Visitors also had the option to mummify an orange. It was good fun to see people removing their oranges’ “internal organs” by hand. Some of the bandages were quite colourful which unleashed some creativity and yielded some beautiful results!
Something I have also mentioned before is that Manchester Museum is quite good in using modern technology to support their exhibitions and permanent display. They are also very active on social media. This evening was no different. The whole thing was streamed live to Periscope, so if you couldn’t make it, you could still see how the re-rolling progressed.
The animal mummy re-rolling was done by Drs Stephanie Woolham and Lidija McKnight. We were told this was their very first attempt at creating an animal mummy, but they could have fooled me. Not only did they manage in the few hours they had, the result is amazing.
This may also be the moment to explain that no real animal was used.
In my previous post about the temporary exhibition I did mention the book that goes with it.
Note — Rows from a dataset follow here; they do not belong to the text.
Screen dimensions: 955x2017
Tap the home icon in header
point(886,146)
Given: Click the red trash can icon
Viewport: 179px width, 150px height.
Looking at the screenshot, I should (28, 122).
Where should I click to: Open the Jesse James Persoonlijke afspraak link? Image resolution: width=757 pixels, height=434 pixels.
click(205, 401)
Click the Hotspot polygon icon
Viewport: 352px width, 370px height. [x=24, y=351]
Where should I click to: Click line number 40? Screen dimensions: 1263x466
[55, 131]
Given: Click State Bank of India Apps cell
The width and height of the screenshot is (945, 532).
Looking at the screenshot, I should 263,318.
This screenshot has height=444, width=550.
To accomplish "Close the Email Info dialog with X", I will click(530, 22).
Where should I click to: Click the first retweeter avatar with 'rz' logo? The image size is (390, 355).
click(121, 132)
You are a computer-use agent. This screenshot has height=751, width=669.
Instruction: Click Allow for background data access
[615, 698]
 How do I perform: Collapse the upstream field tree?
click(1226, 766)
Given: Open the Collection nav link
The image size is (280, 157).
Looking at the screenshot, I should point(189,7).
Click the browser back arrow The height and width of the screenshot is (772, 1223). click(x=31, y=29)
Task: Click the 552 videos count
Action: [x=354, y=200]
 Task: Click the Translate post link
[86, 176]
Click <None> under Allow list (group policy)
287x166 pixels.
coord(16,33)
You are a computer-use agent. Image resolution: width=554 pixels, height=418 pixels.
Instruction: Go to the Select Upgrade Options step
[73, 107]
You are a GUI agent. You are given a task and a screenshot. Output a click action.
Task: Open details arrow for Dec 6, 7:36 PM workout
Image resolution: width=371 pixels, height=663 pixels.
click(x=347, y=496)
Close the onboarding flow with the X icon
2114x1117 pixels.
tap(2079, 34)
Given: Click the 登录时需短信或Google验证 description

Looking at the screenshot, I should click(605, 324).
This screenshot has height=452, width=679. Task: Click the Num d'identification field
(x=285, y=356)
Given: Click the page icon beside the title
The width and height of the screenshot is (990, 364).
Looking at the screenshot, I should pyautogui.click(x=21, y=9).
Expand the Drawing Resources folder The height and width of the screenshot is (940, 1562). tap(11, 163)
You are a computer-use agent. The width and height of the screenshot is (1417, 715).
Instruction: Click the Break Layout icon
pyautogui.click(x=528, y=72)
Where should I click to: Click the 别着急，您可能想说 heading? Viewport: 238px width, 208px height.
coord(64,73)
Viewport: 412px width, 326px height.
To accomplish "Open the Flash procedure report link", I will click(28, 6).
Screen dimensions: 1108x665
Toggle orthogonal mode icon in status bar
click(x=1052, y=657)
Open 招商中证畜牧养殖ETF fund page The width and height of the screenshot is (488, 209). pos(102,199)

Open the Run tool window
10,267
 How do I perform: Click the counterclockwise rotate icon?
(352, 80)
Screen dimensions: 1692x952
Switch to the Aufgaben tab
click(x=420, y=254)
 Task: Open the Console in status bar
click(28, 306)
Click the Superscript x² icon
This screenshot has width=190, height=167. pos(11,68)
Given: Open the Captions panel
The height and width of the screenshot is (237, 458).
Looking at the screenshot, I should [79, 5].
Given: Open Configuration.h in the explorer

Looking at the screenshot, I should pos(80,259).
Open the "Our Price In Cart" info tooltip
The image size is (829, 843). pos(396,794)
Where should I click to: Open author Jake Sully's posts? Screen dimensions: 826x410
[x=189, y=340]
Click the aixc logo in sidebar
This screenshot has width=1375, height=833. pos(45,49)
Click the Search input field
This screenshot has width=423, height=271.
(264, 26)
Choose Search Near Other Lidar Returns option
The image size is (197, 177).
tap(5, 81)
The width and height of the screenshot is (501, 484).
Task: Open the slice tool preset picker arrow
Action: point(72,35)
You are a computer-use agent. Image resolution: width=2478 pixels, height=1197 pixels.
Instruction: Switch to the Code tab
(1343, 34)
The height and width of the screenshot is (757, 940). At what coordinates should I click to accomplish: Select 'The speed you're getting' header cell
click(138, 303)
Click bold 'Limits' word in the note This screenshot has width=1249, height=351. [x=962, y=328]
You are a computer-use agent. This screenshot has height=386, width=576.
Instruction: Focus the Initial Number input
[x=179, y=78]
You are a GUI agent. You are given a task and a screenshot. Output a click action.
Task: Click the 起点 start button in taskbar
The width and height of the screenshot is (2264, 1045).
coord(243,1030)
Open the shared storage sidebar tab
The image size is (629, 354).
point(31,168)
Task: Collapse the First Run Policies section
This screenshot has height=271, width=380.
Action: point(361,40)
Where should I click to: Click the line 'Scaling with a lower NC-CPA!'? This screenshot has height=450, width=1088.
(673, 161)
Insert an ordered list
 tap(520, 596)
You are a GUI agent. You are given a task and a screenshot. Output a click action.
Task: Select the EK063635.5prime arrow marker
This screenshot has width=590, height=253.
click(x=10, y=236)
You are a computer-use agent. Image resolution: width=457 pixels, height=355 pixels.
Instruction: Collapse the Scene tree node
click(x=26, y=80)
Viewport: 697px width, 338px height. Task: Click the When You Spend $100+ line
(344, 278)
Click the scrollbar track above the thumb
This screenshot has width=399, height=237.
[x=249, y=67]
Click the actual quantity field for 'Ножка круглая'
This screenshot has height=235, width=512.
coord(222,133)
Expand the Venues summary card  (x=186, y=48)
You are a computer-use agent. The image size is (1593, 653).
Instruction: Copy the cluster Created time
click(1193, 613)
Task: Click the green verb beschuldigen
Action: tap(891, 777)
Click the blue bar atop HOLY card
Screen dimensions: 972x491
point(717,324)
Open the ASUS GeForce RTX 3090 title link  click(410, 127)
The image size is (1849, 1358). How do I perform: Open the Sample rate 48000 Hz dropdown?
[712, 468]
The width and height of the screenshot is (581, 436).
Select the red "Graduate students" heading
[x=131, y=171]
I have now bought this book and, even though I still have to read it completely, I am quite enthusiastic about it. It’s a comprehensive book with many articles by a variety of people. It covers the entire path an animal mummy could take: from ancient Egypt to the excavations in the 19th century (and beyond), to private collections, to museum collections, to the wonderful uses (fertiliser?), to previous and current research. If you are interested in animal mummies this is certainly a book I would recommend, simply because it covers so much. Oh, the bibliography is seven (!) pages, so this book may just serve as a brilliant starting point for very extensive study, if you’re so inclined, of course. I know I am.
Gifts for the Gods: Animal Mummies Revealed will be at the Manchester Museum until 17 April 2016.
After that it will go to Kelvingrove Art Gallery and Museum, Glasgow (May-September 2016) and finally to World Museum, Liverpool (October 2016-March 2017).